А потом сотни тысяч его последователей скитались по свету, уходя от воинской обязанности и готовые ехать куда угодно, лишь бы не брать в руки оружие. Путь их пролегал из Германии в Российскую империю, где их привечала Екатерина, а потом в Новый свет и в том числе в Парагвай, где селились они кучно, сохраняя, как и в России, язык, культуру, религию.

И уже в нынешние времена такие же немцы-скитальцы, изведав сибирские морозы и казахстанские пыльные бури, вернувшись на историческую родину и, не обретая себя в сегодняшней германской действительности, продолжая свое бесконечное странствие, отправлялись в Парагвай.

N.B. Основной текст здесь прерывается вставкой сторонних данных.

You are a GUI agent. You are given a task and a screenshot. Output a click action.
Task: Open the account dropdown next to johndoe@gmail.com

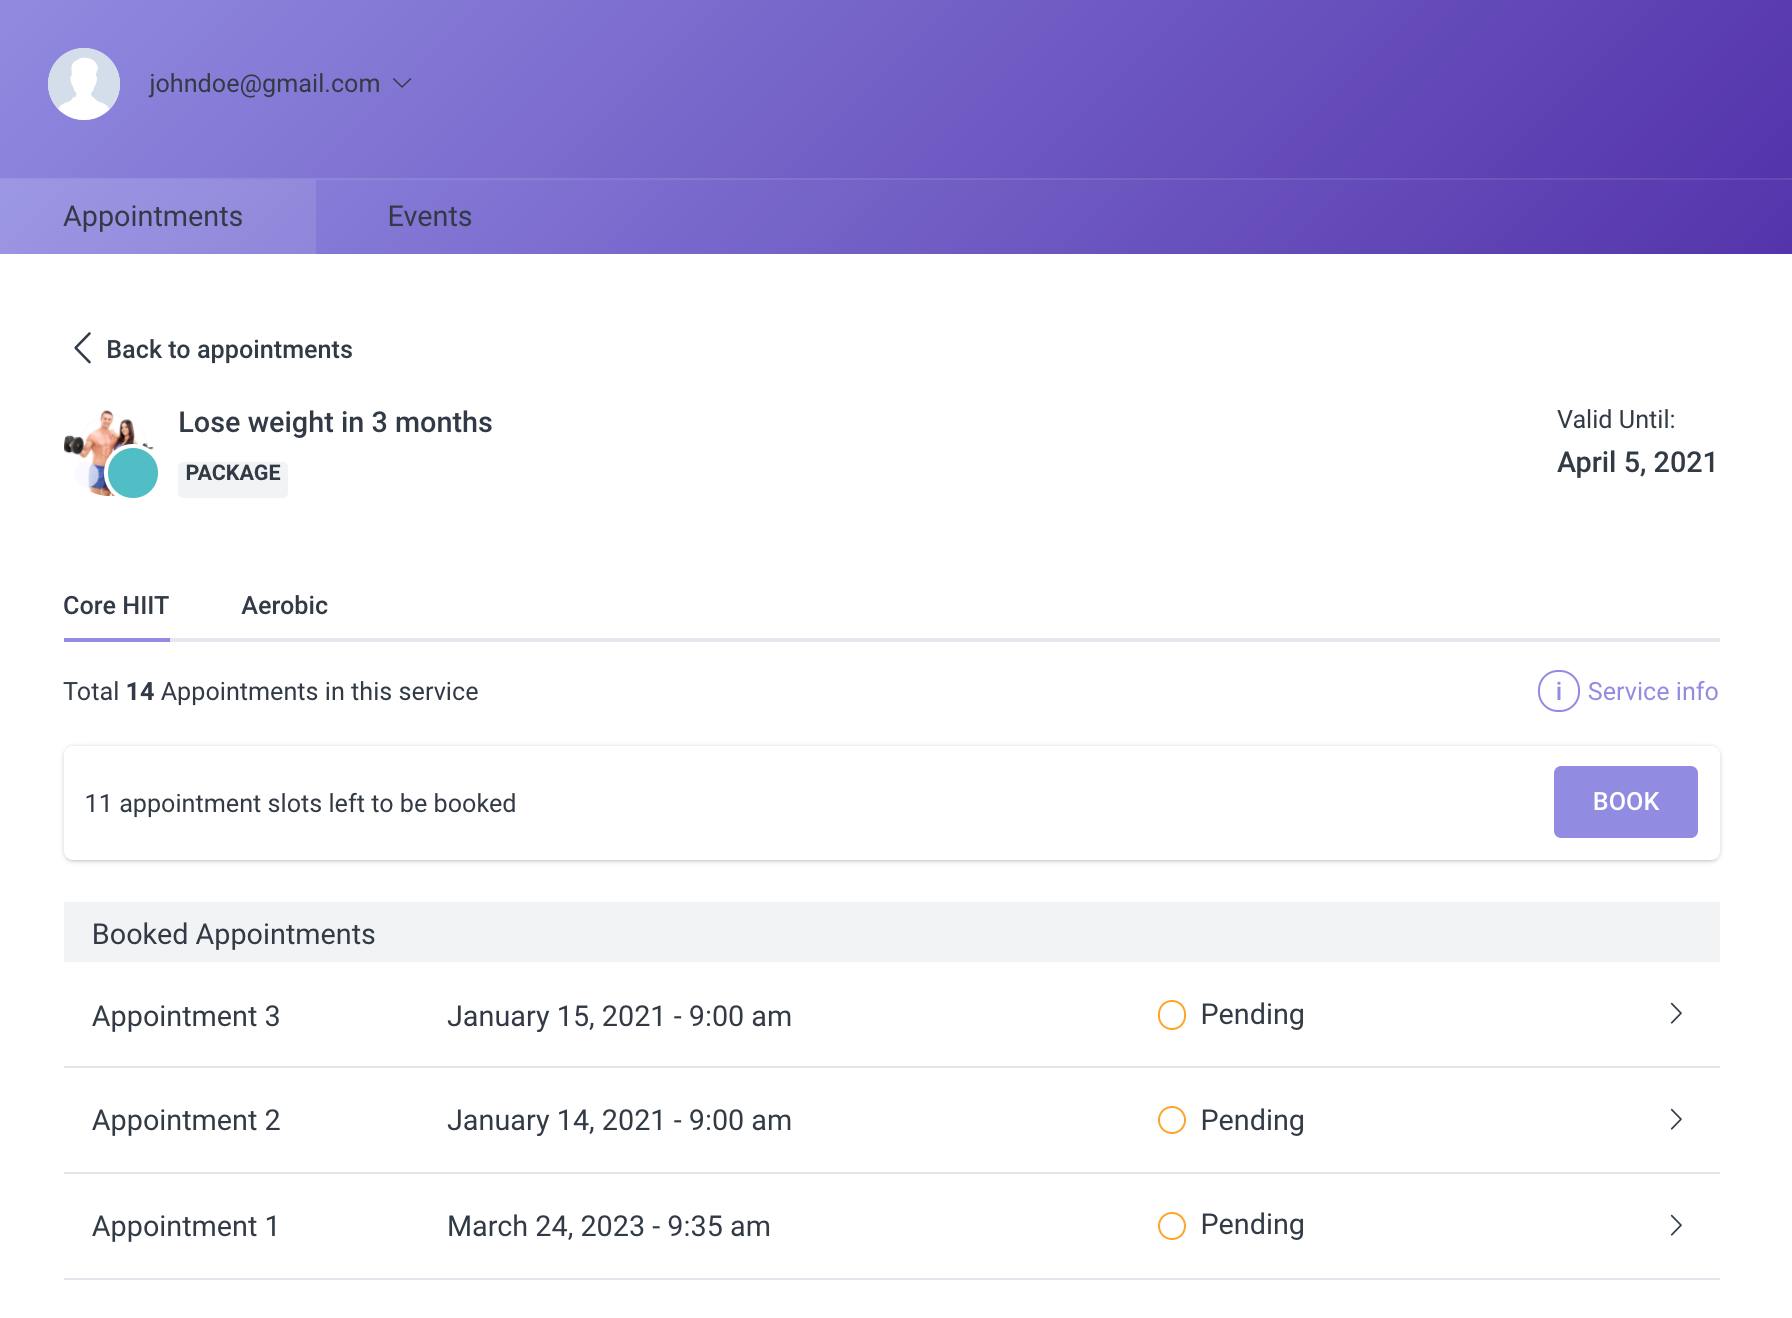tap(403, 84)
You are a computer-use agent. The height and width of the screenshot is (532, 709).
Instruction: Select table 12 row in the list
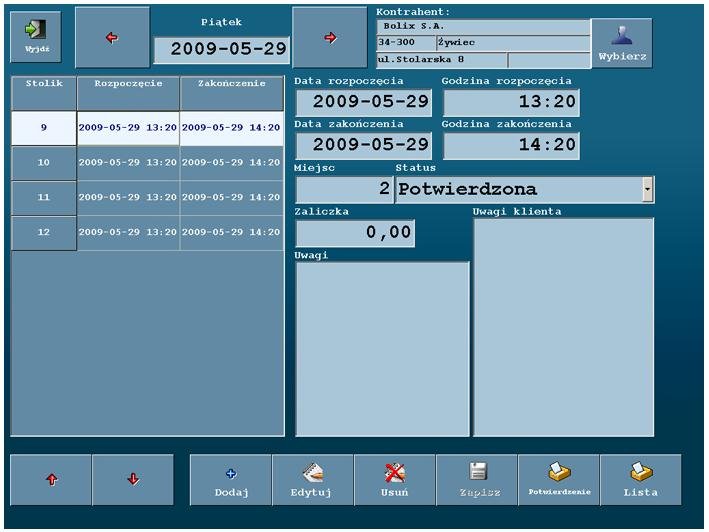point(44,232)
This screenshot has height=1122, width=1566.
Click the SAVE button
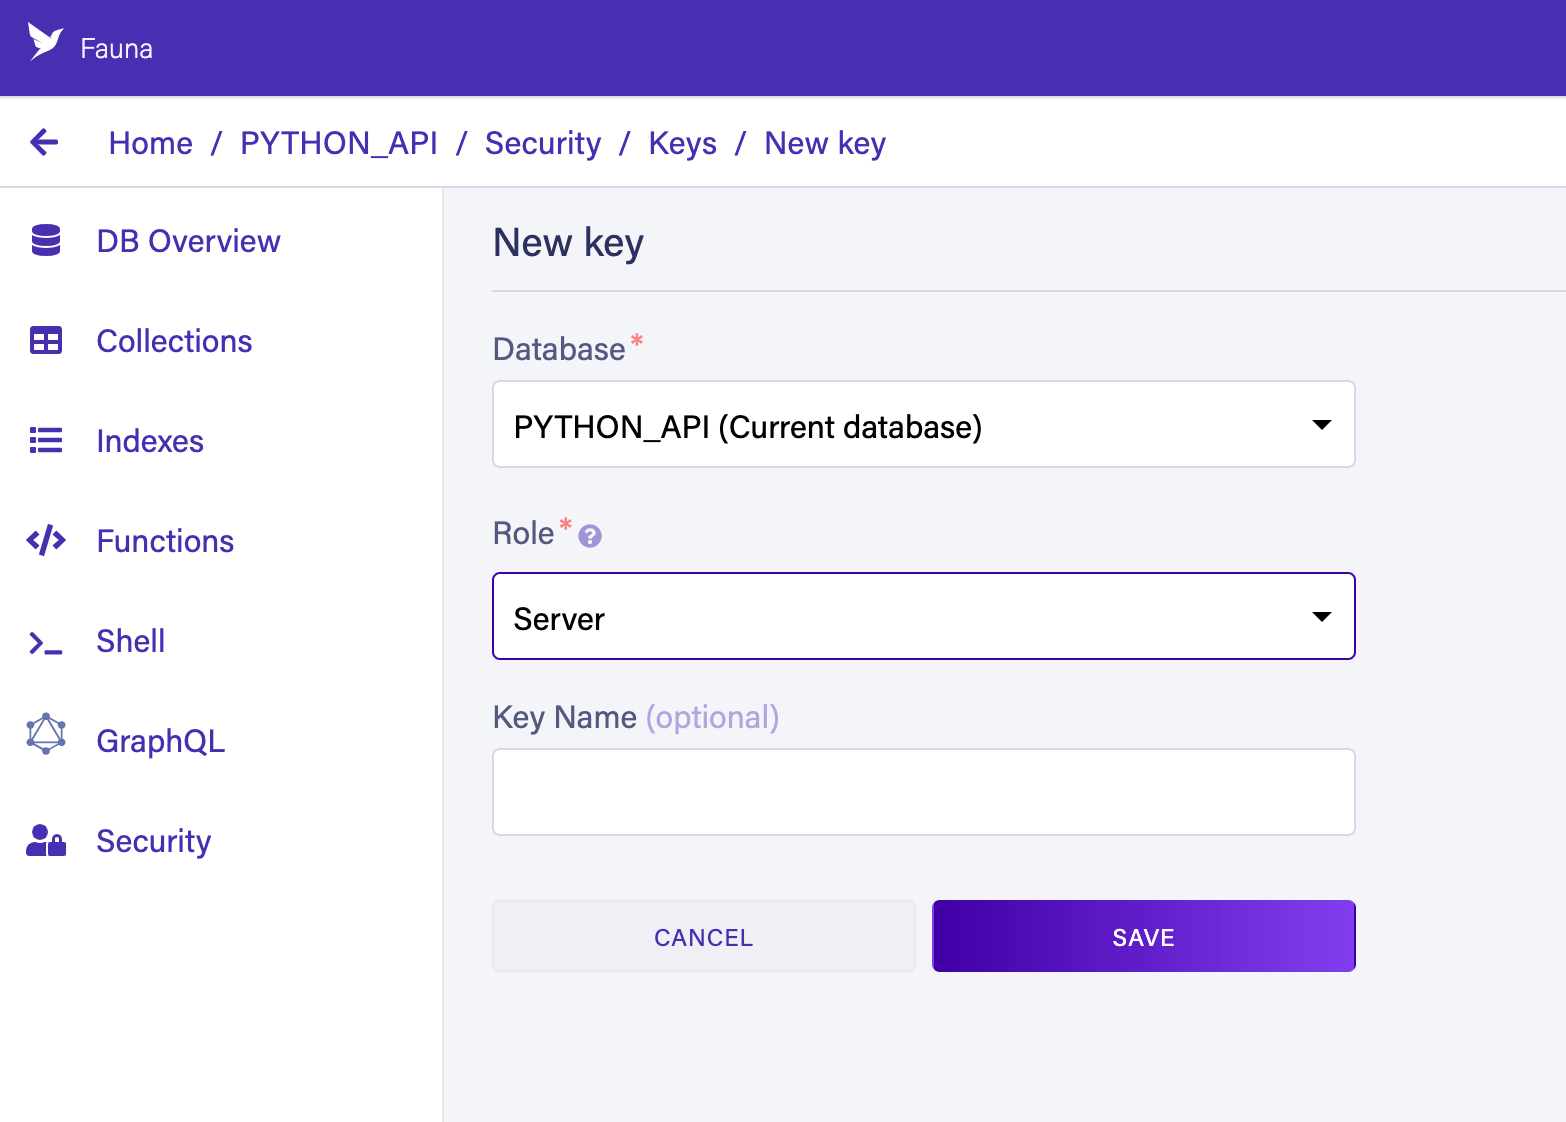tap(1144, 936)
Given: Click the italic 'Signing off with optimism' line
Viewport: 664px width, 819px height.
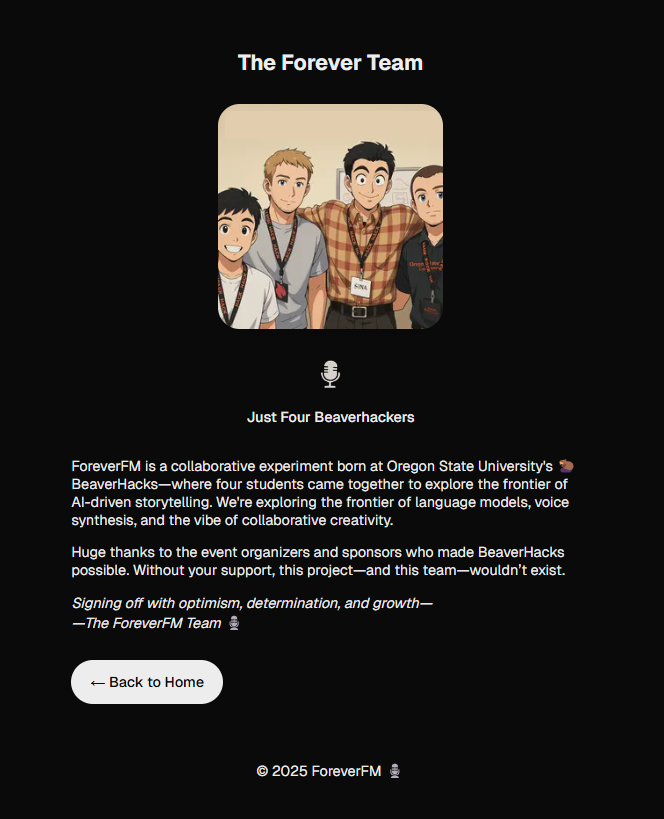Looking at the screenshot, I should pos(252,603).
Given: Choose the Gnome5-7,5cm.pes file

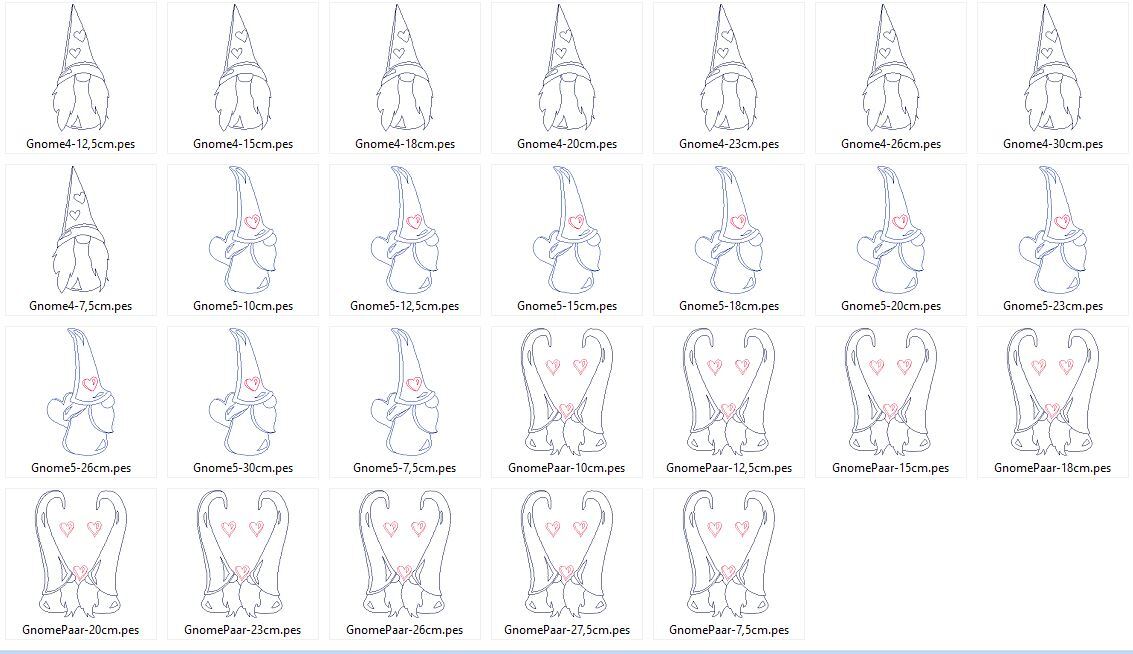Looking at the screenshot, I should click(x=405, y=394).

Их было немного – сотни, но они откликались на очередной утопический проект под названием «колония Нойфельд».

Здесь сказывалась не религиозная проповедь, а обыкновенная современная реклама. «Хотите получать 300 евро в месяц дополнительно к вашим доходам? Или жить в стране круглого лета, среди своих земляков?» – вопрошала выходившая в Германии русскоязычная газета «Земляки». И разъясняла, что некий предприниматель из русских немцев по имени Николас Нойфельд купил в Парагвае 26 тысяч гектаров отличнейшей земли и продает теперь своим соотечественникам отдельными участками по цене две-три тысячи евро за гектар. И если вы купили, скажем, с десяток гектаров, то можете переселяться и осваивать свою землю, а если пока не хотите уезжать из Франкфурта или Дюссельдорфа, то сдайте участок в аренду кооперативу, основанному тем же Нойфельдом, и будете получать прибыль. Считайте, что вы приобрели недвижимость, которая приносит вам доход. И вот уже существует поселок со всей инфраструктурой – школой, больницей, мясокомбинатом и молочным заводом – и добрая сотня русско-немецких семей живет там, занимаясь привычным для них еще в России сельским трудом. Ну а другие готовились к переезду, приглядывались и приезжали в эту пампу, примеряя на себя новую жизнь.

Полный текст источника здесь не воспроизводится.